Grand Slam singles results
- Australian Open: Q3 (2024)
- French Open: Q3 (2022, 2024)
- Wimbledon: 1R (2022)
- US Open: 1R (2022)

Doubles
- Career record: 0–1
- Career titles: 0
- Highest ranking: No. 388 (4 April 2022)

= Alexander Ritschard =

Swiss tennis player

Alexander Ritschard (born March 24, 1994) is a Swiss-American professional tennis player. He has a career-high ATP singles ranking of world No. 99, achieved on 30 September 2024 and a doubles ranking of No. 388, achieved on 4 April 2022.

==Career==
===2013: ATP Tour debut in doubles===
Ritschard made his ATP Tour main-draw debut at the Suisse Open Gstaad in the doubles draw, partnering Alexander Sadecky.

===2022: ATP & Major debuts & first singles win===
At the age of 28, he made his Grand Slam and ATP Tour debut in singles, after qualifying for the 2022 Wimbledon Championships. He drew fourth seeded Stefanos Tsitsipas who, despite his ranking, performed very poorly on grass, having lost in the first round of his two previous Wimbledon appearances. Ritschard stormed out to a 4–1 lead in the first set, on serve, looking like another possible upset but Tsitsipas rallied to win the set in a tiebreaker and the match in four sets.
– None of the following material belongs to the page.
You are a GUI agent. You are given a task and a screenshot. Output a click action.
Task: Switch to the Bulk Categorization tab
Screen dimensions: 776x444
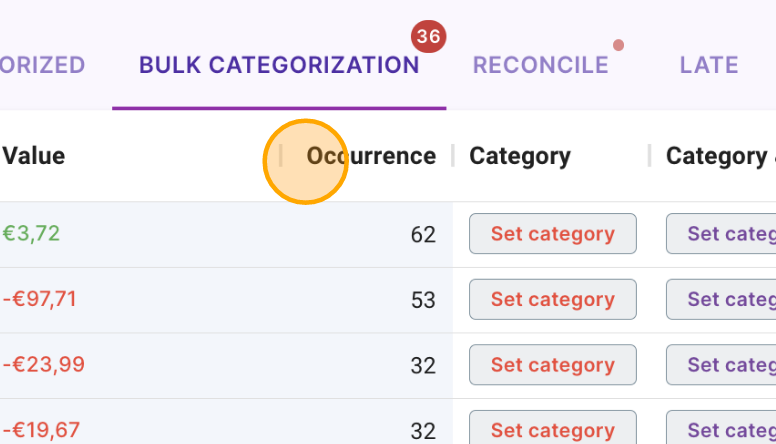[279, 65]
At the Swiss Open, he won his maiden ATP Tour match defeating eighth seed Joao Sousa as a wildcard.

He made his debut at the US Open as a qualifier.
In October, he won his maiden Challenger title in Hamburg defeating Henri Laaksonen, after the fellow Swiss retired in the second set when Ritschard was 7–5, 6–5 up and had 40–30 on his service game, climbing 50 positions back to No. 166 in the singles rankings on 24 October 2022.
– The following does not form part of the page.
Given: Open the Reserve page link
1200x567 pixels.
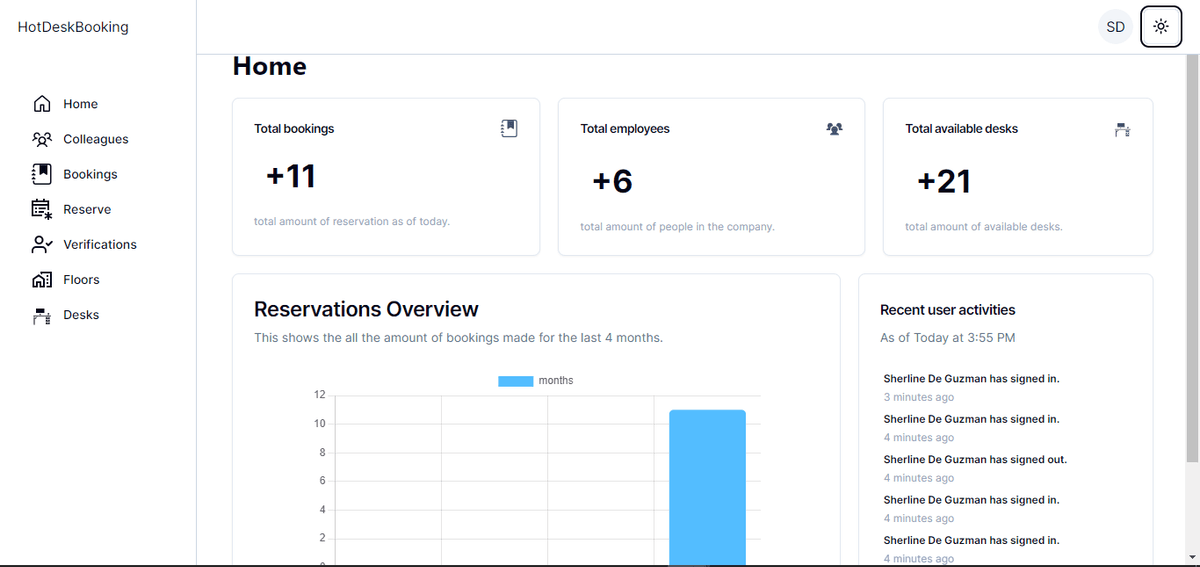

===2023–2024: Three Challenger titles, top 100===
He qualified for the main draw of the 2023 BMW Open and defeated Jan-Lennard Struff but lost in the second round to Marcos Giron.
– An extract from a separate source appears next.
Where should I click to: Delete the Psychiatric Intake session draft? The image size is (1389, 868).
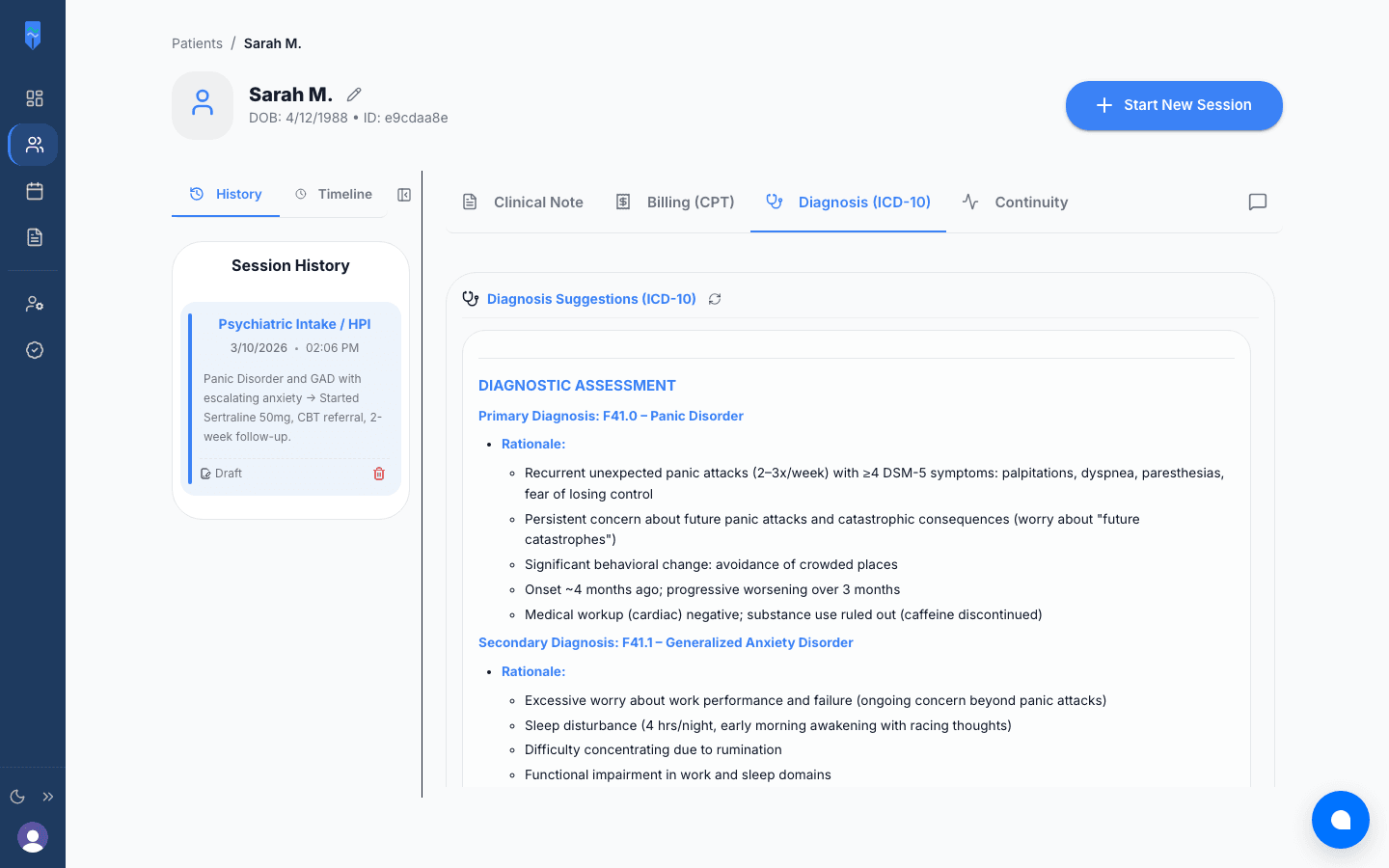pyautogui.click(x=379, y=474)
Ranked No. 194, he also qualified into the main draw of the 2024 US Clay Court Championships. In April, he returned to the top 175 with lifting his second trophy at the 2024 Savannah Challenger.

Following a Challenger final at the 2024 Heilbronner Neckarcup in June and a title at the 2024 Salzburg Open in July, he reached a new career-high of No. 135 on 29 July 2024.

Following a semifinal showing at the 2024 Copa Sevilla, he reached the top 125 at No. 121 in the singles rankings on 23 September 2024. A week later, after winning his third Challenger at the 2024 Lisboa Belém Open, he reached the top 100 at world No. 99 on 30 September 2025, at 30 years of age.

==Personal life==
Ritschard attended the University of Virginia, graduating in 2017.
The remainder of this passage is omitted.